3174 - Proton-Induced Radiodynamic Therapy Based on PEG-Modified Nano-ZnO Composites and Mechanism of Action

05:00pm - 06:00pm PT

Hall F

Screen: 7

POSTER

Presenter(s)

Guoqiang Zhao, PhD - Sichuan Cancer Hospital, Chengdu, Sichuan

G. Zhao¹, X. Wang², M. Liu³, and J. Wu²; ¹Sichuan Cancer Hospital and Research Institute, Chengdu, China, ²Sichuan Cancer Hospital and Research Institute, University of Electronic Science and Technology of China, Chengdu, China, ³Sichuan Cancer Hospital and Research Institute University of Electronic Sciences and Technology of China, Radiation Oncology Department, Chengdu, China

Purpose/Objective(s): Proton-induced radiodynamic therapy (P-RDT) combines the advantages of proton therapy and photodynamic therapy, and which core is to achieve radiodynamic therapy by activating photosensitizers with high-energy protons to produce reactive oxygen (ROS). The "Bragg peak" characteristics of protons can not only reduce the radiation dose to endangered organs, but also achieve targeted activation of photosensitizers in tumor tissues, reduce the toxicity of photosensitizers to normal tissues behind the tumor, and synergistically enhance the protective effect on normal tissues. Traditional photosensitizers are generally organic nanomaterials with poor radiation resistance and are not suitable for high-energy proton irradiation. We hypothesize that PEG-modified Nano ZnO (PEG@ZnO NPs) composites can be used for P-RDT and enhance the biological effects of proton therapy.

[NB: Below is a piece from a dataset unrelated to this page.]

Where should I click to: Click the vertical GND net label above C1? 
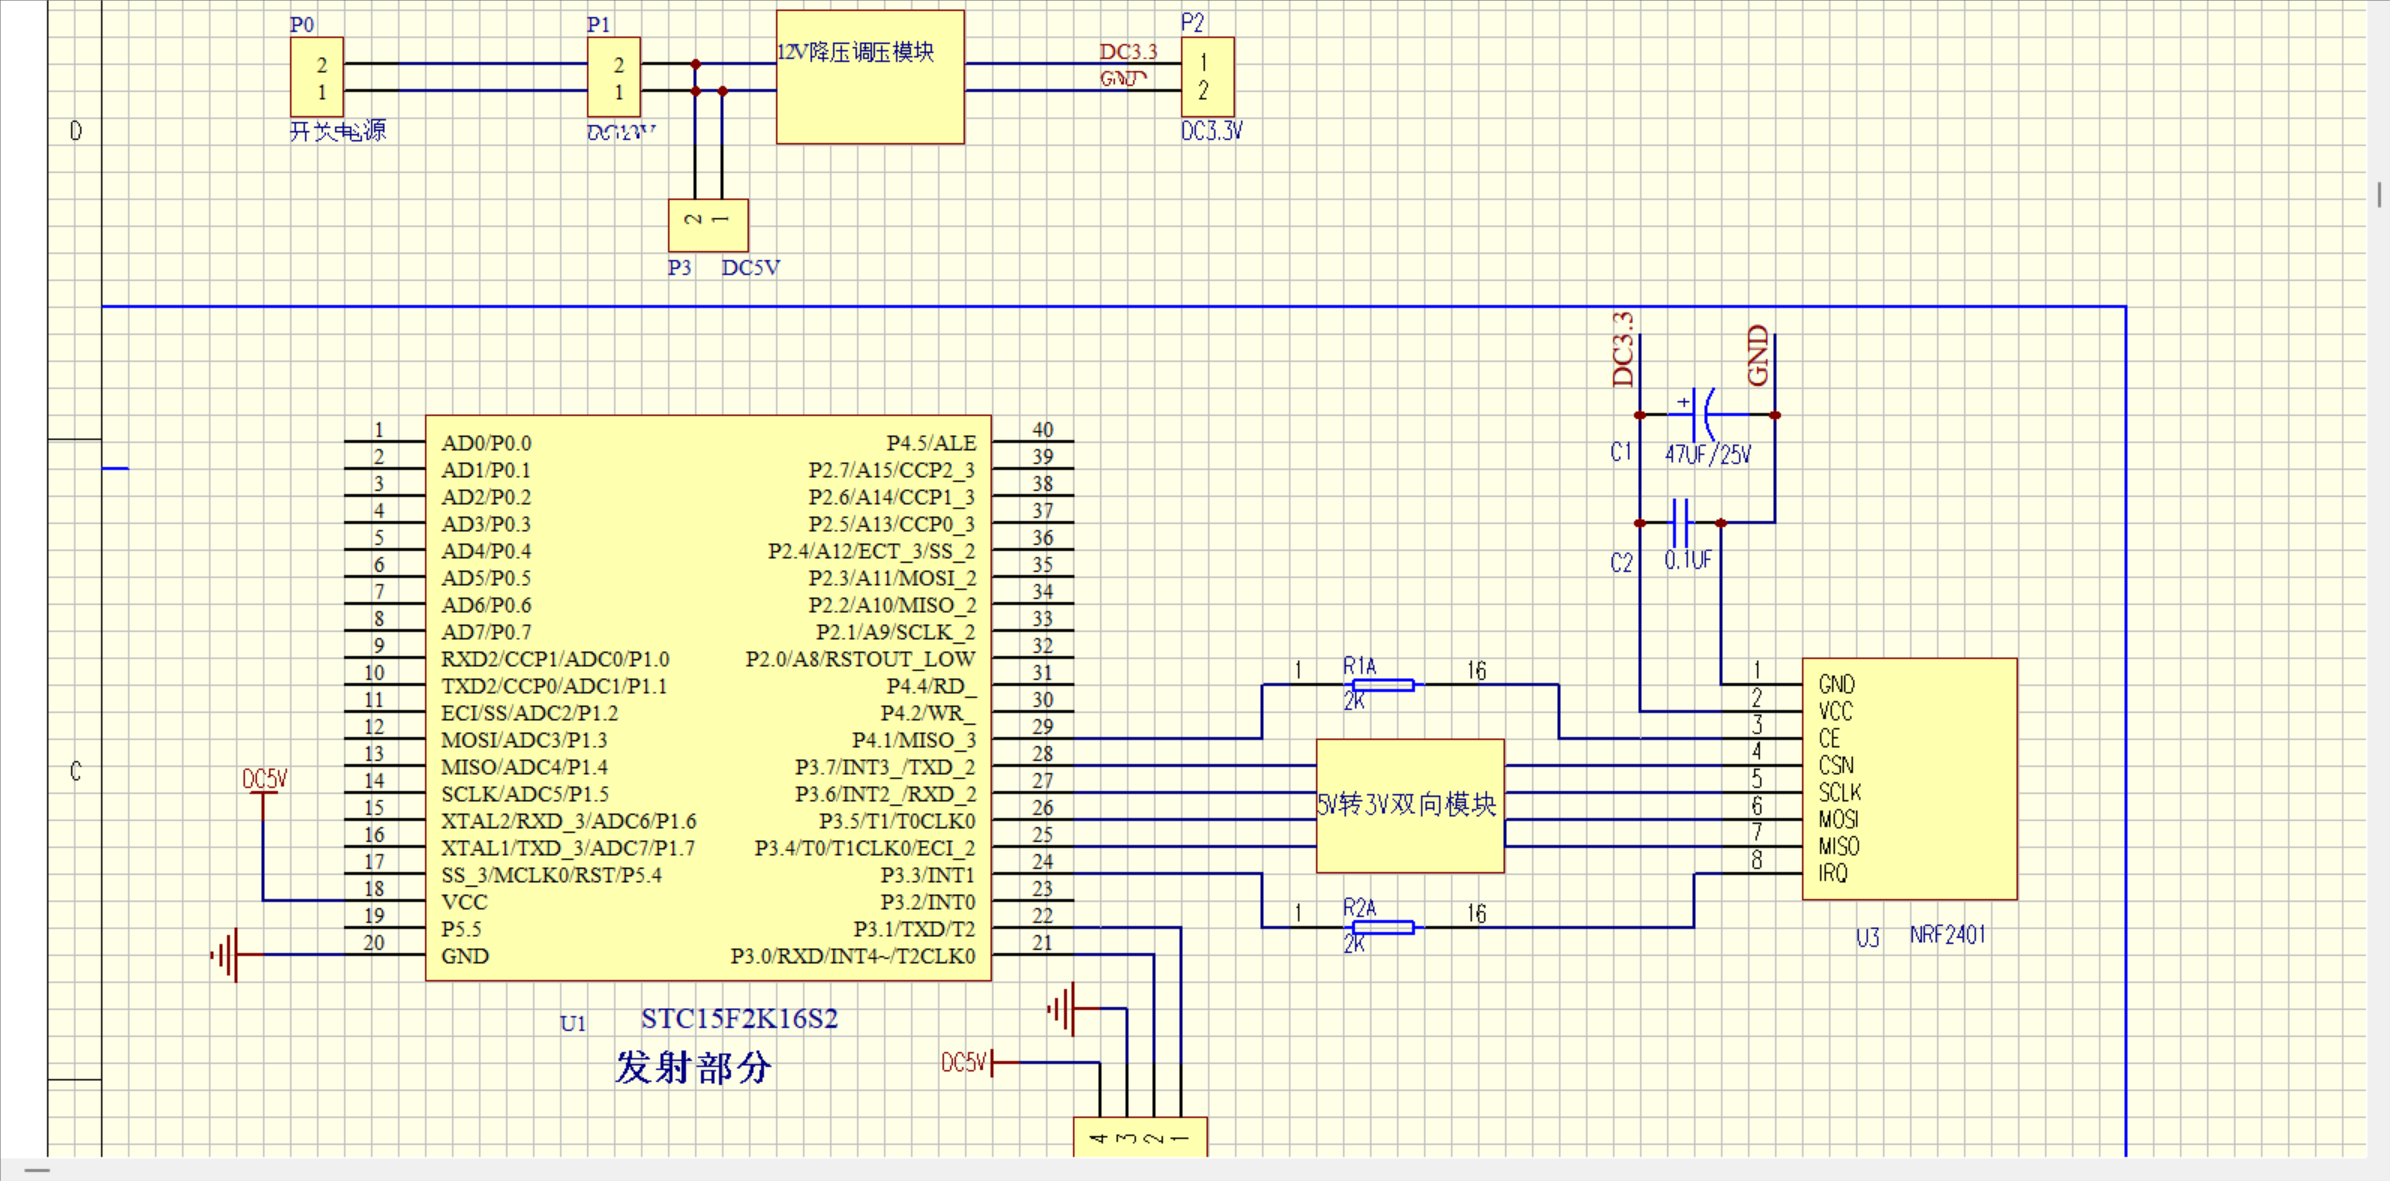[1758, 355]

Materials/Methods: PEG@ZnO NPs composites were constructed by modifying the surface of Nano ZnO particles with a diameter of 30 nm with PEG through esterification reaction. Several liver tumor cell comparison groups were set up, including control group: cells without any treatment, proton therapy group: only proton therapy, PEG@ZnO NPs group: only PEG@ZnO NPs were added, and P-RDT group: proton irradiation and PEG@ZnO NPs were added. Each comparison group received 2 Gy, 4 Gy and 6 Gy of proton irradiation, respectively. Fluorescence probe characterization and a cell counting kit method were used to detect the differences in ROS types, yields and tumor cell viability in each comparison group after irradiation.

Results: For ROS types and yields, there were significant differences among the comparison groups. Except for the control group, all other groups produced ROS to varying degrees. Among them, liver tumor cells produced the most -OH, O₂^- and ¹O₂ under treated by P-RDT, and the ROS yield was 70%, which was 92% higher than that of cells treated with proton therapy. For tumor cell viability, the viability of liver tumor cells treated with P-RDT was only 20% at 2 Gy, and with the increase of proton therapy dose, the viability further decreased, and the viability of tumor cells was only 5% at 6 Gy.

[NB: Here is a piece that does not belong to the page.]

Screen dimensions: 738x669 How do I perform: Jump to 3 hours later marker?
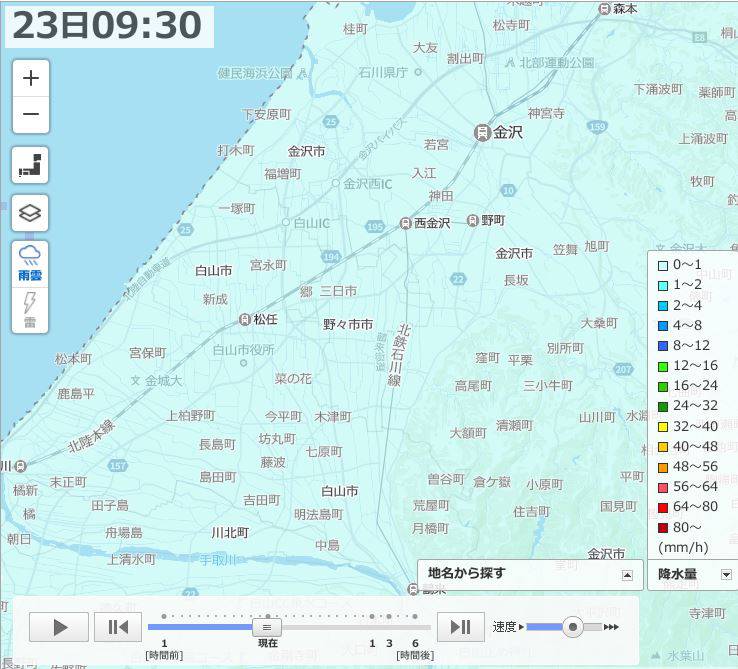(x=389, y=616)
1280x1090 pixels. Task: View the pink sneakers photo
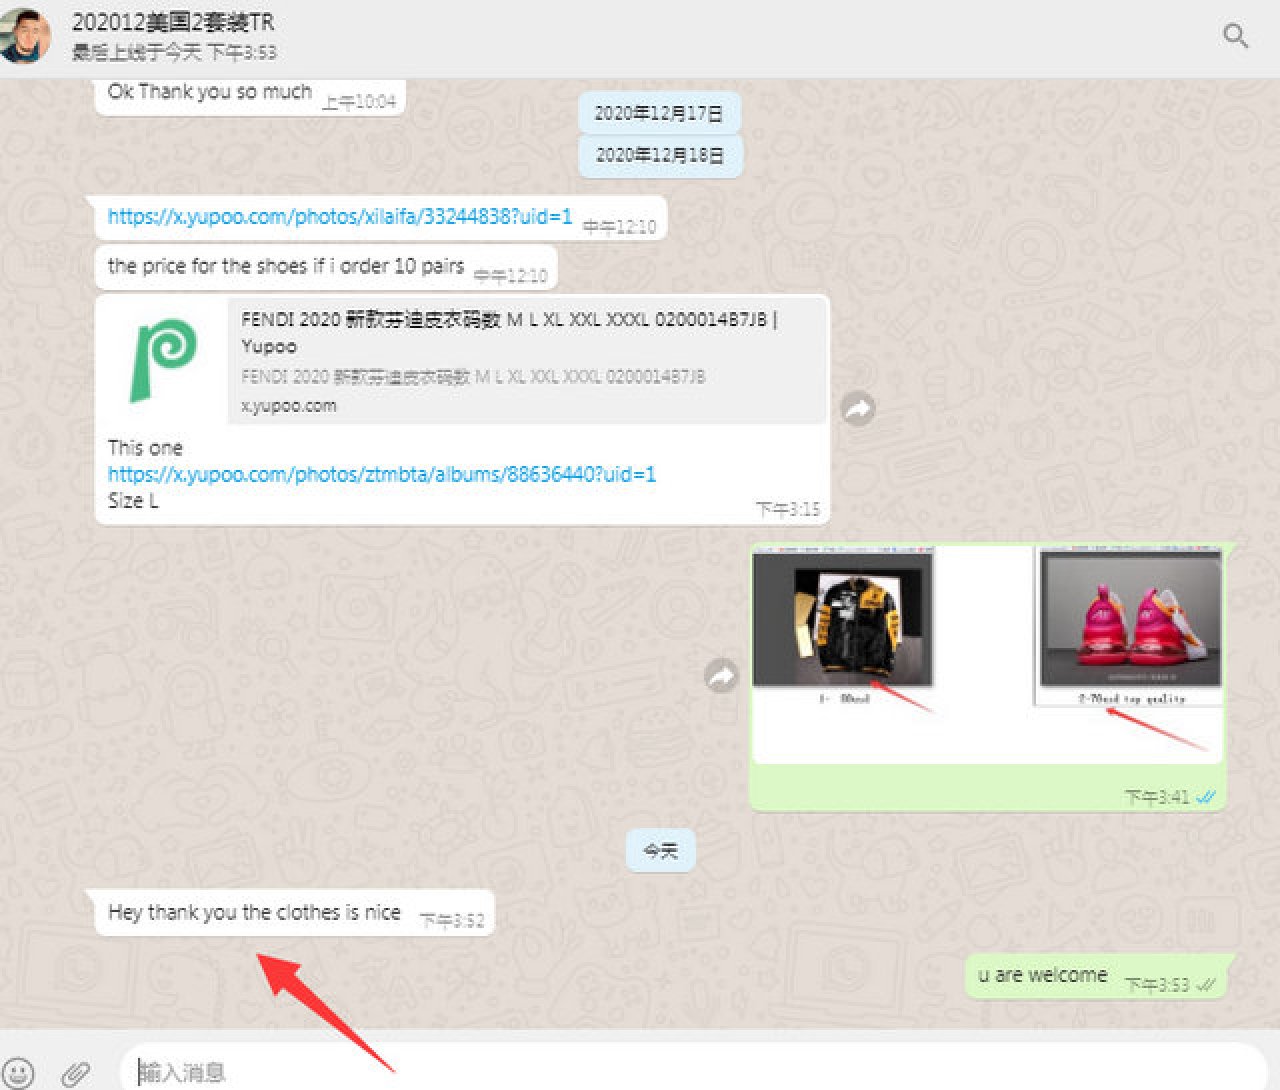(1130, 620)
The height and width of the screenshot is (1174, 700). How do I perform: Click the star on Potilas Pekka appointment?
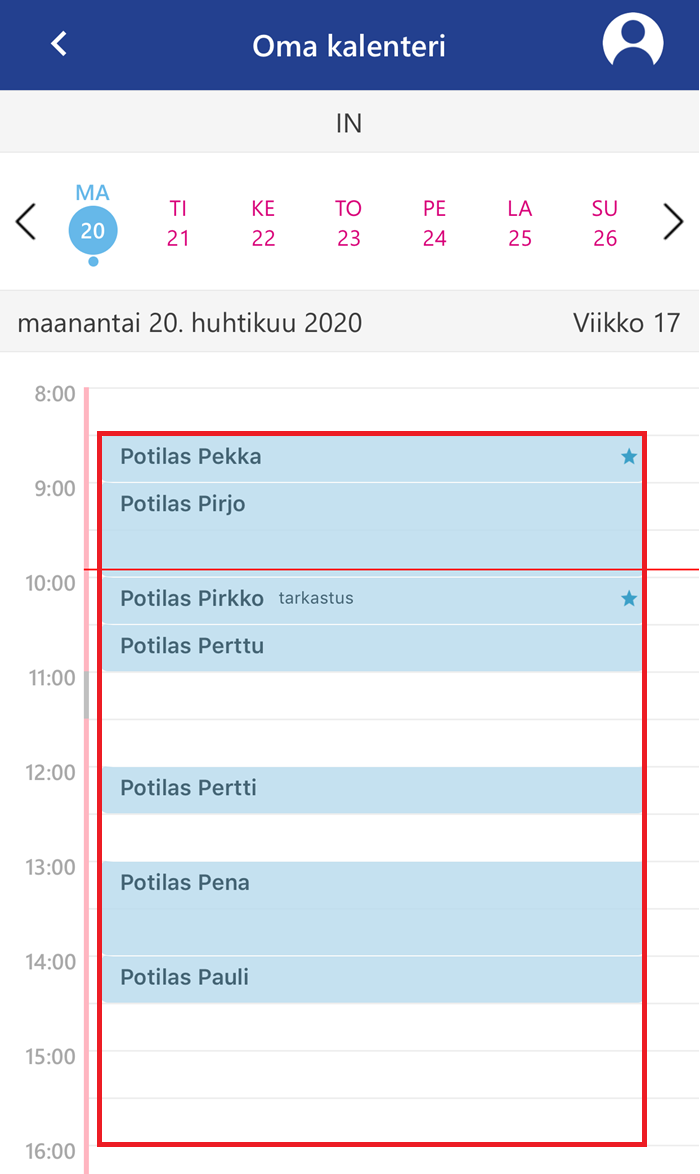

Conclusion: P-RDT based on PEG@ZnO NPs has obvious advantages in ROS generation and tumor cell viability. This technology is expected to enhance the biological effect of proton therapy, maximize the protection of normal tissues around tumors, and further optimize the biological dose distribution, achieving new breakthroughs in advanced radiotherapy technology.